A violência e exploração sexual contra meninas e mulheres é cometida de forma indiscriminada tanto pelos grupos armados, que desejam provocar o deslocamento forçado, como pelas forças de segurança do Estado. Segundo a ONU, cerca de 10 mil pessoas acessaram serviços de apoio para vítimas de violência baseada em gênero (VBG) em Kivu do Norte durante o primeiro trimestre de 2023, representando um aumento de 66%.
De acordo com dados da ONU, a República Democrática do Congo atualmente registra 6,2 milhões de deslocados forçados internos e 1,3 milhão de refugiados. A situação é considerada uma das crises humanitárias mais complexas e longas do continente africano.
Apoios
A manifestação contou com representações da Cáritas, do Conselho Municipal de Imigrantes (CMI) e do CAMI (Centro de Apoio e Pastoral do Migrante), assim como de membros de outras comunidades migrantes. O ex-candidato a deputado estadual, Abdul Jarour, participou da manifestação demonstrando sua solidariedade ao povo congolês, com quem estabeleceu proximidade desde que se refugiou no Brasil, em 2014, devido à guerra na Síria (iniciada em 2011).

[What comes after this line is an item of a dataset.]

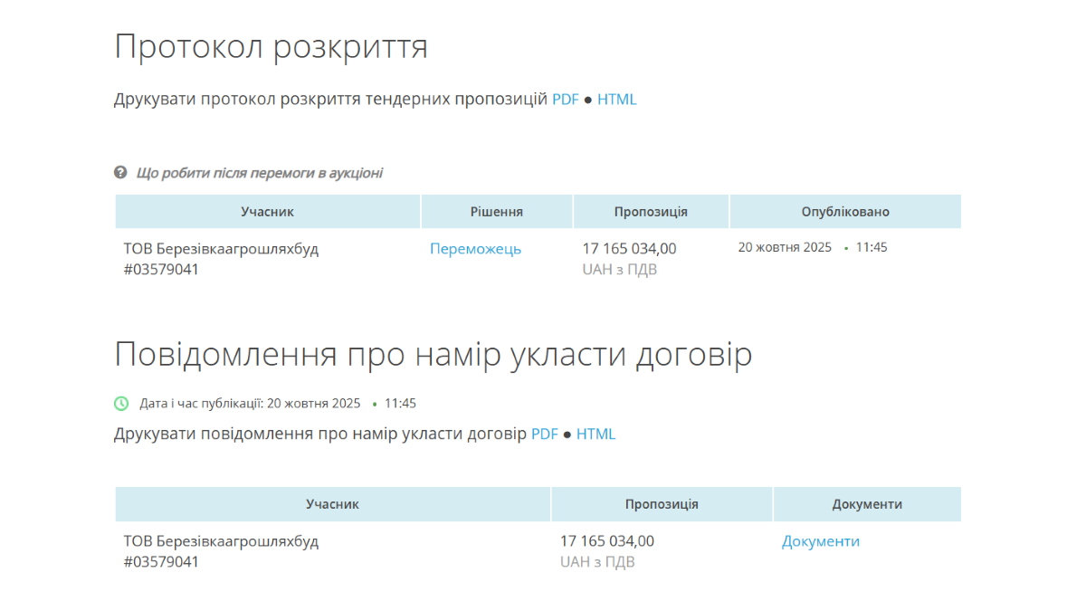Open HTML version of the disclosure protocol
Screen dimensions: 1086x611
pyautogui.click(x=616, y=100)
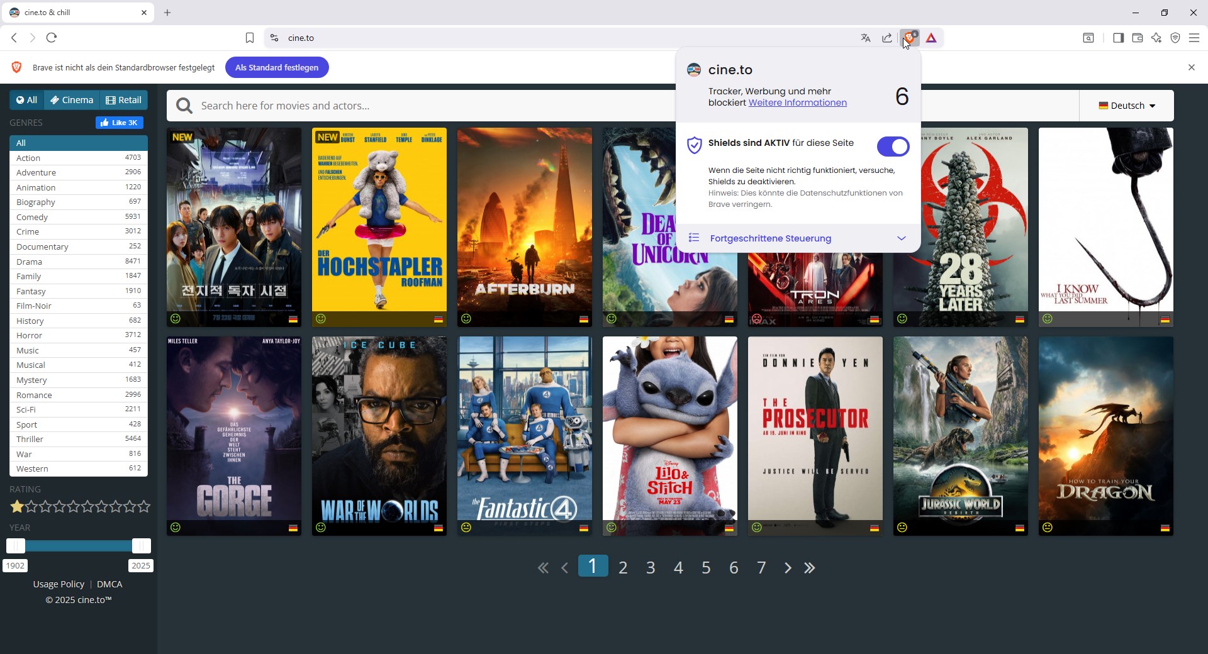
Task: Select the All filter button
Action: click(x=26, y=100)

Jarour acredita que a tendência conciliatória da diplomacia brasileira poderia auxiliar nos debates de paz para aquela região e defende a criação de um visto humanitário que garanta a reunificação familiar. O ativista sírio nutre esperanças quanto às conquistas que possam alcançar com a COMIGRAR deste ano, para que se possa implementar o “acolhimento necessário, com olhar humanizado aos refugiados e pessoas migrantes”.
A segunda edição da Conferência Nacional de Migrações, Refúgio e Apatridia (COMIGRAR) acontecerá em junho e terá como tema “Cidadania em Movimento”. O evento, que ocorreu pela primeira vez em 2014, pretende aprofundar o debate sobre migrações, propor e discutir diretrizes para políticas públicas, promover a participação social e política dessas populações, além de fomentar a integração entre organizações e instituições envolvidas na pauta.
Outras manifestações
Não é a primeira vez que a comunidade congolesa vai às ruas para denunciar o genocídio no país natal. Em setembro de 2020, em plena fase aguda da pandemia de Covid-19, o mesmo coletivo A Voz do Congo reuniu ao menos 80 manifestantes em uma intervenção artística no Largo da Batata, também em São Paulo, com essa finalidade.
Por conta da pandemia da Covid-19, então vigente, medidas de segurança foram tomadas pelos organizadores – máscaras de proteção e álcool gel eram ofertados aos participantes com a constante recomendação de distanciamento. Todos estavam com camisetas pretas em sinal de luto, com dizeres sobre a situação do país.
O ato de 2020 ainda teve referências ao movimento Black Lives Matter (Vidas Negras Importam), no qual todos apareceram ajoelhados e com punhos levantados, fizeram 1 minuto de silêncio em homenagem às milhões de vítimas do conflito em seu país de origem. Todos cantaram em francês o hino nacional e entoaram sucessivos cantos pedindo justiça.
Em 2016, os congoleses que vivem no Rio de Janeiro aproveitaram o Dia da Consciência Negra (20 de novembro) para mostrar sua voz e protestar contra a guerra que há décadas afeta a terra natal e causa deslocamentos forçados e derramamento de sangue sobre seu povo.